Start of Exercise data
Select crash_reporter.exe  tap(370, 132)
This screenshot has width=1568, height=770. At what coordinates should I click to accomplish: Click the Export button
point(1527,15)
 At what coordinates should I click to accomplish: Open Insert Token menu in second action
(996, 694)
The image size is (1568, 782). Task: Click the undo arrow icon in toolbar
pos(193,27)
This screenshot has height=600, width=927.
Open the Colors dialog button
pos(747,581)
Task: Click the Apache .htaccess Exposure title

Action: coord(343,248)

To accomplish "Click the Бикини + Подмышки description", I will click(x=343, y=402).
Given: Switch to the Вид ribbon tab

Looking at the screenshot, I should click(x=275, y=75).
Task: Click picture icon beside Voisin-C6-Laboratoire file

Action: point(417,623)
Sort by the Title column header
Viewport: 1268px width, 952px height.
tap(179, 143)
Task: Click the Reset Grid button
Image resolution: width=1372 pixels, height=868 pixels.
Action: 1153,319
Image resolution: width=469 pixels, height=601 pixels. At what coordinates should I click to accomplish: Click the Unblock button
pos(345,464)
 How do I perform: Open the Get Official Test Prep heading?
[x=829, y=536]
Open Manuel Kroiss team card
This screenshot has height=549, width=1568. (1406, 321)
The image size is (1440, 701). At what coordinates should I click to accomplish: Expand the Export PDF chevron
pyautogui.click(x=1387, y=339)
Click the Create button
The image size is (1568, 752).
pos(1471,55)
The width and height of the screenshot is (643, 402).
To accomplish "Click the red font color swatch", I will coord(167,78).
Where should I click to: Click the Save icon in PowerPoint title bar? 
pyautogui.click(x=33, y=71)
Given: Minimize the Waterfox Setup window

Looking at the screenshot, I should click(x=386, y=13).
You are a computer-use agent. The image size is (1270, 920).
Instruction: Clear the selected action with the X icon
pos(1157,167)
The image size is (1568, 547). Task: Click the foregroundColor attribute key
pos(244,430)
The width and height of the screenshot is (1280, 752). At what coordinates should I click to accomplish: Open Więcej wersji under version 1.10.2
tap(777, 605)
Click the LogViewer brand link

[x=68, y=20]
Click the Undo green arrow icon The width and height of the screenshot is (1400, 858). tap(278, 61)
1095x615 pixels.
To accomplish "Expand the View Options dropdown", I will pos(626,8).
End of Exercise data
Work instructions
Retype every record above exactly as written.

Exercise answer
Select crash_reporter.exe  tap(370, 132)
This screenshot has width=1568, height=770. At what coordinates should I click to accomplish: Click the Export button
point(1527,15)
 At what coordinates should I click to accomplish: Open Insert Token menu in second action
(996, 694)
The image size is (1568, 782). Task: Click the undo arrow icon in toolbar
pos(193,27)
This screenshot has height=600, width=927.
Open the Colors dialog button
pos(747,581)
Task: Click the Apache .htaccess Exposure title

Action: coord(343,248)

To accomplish "Click the Бикини + Подмышки description", I will click(x=343, y=402).
Given: Switch to the Вид ribbon tab

Looking at the screenshot, I should click(x=275, y=75).
Task: Click picture icon beside Voisin-C6-Laboratoire file

Action: point(417,623)
Sort by the Title column header
Viewport: 1268px width, 952px height.
tap(179, 143)
Task: Click the Reset Grid button
Image resolution: width=1372 pixels, height=868 pixels.
Action: 1153,319
Image resolution: width=469 pixels, height=601 pixels. At what coordinates should I click to accomplish: Click the Unblock button
pos(345,464)
 How do I perform: Open the Get Official Test Prep heading?
[x=829, y=536]
Open Manuel Kroiss team card
This screenshot has height=549, width=1568. (1406, 321)
The image size is (1440, 701). At what coordinates should I click to accomplish: Expand the Export PDF chevron
pyautogui.click(x=1387, y=339)
Click the Create button
The image size is (1568, 752).
pos(1471,55)
The width and height of the screenshot is (643, 402).
To accomplish "Click the red font color swatch", I will coord(167,78).
Where should I click to: Click the Save icon in PowerPoint title bar? 
pyautogui.click(x=33, y=71)
Given: Minimize the Waterfox Setup window

Looking at the screenshot, I should click(x=386, y=13).
You are a computer-use agent. The image size is (1270, 920).
Instruction: Clear the selected action with the X icon
pos(1157,167)
The image size is (1568, 547). Task: Click the foregroundColor attribute key
pos(244,430)
The width and height of the screenshot is (1280, 752). At what coordinates should I click to accomplish: Open Więcej wersji under version 1.10.2
tap(777, 605)
Click the LogViewer brand link

[x=68, y=20]
Click the Undo green arrow icon The width and height of the screenshot is (1400, 858). tap(278, 61)
1095x615 pixels.
To accomplish "Expand the View Options dropdown", I will pos(626,8).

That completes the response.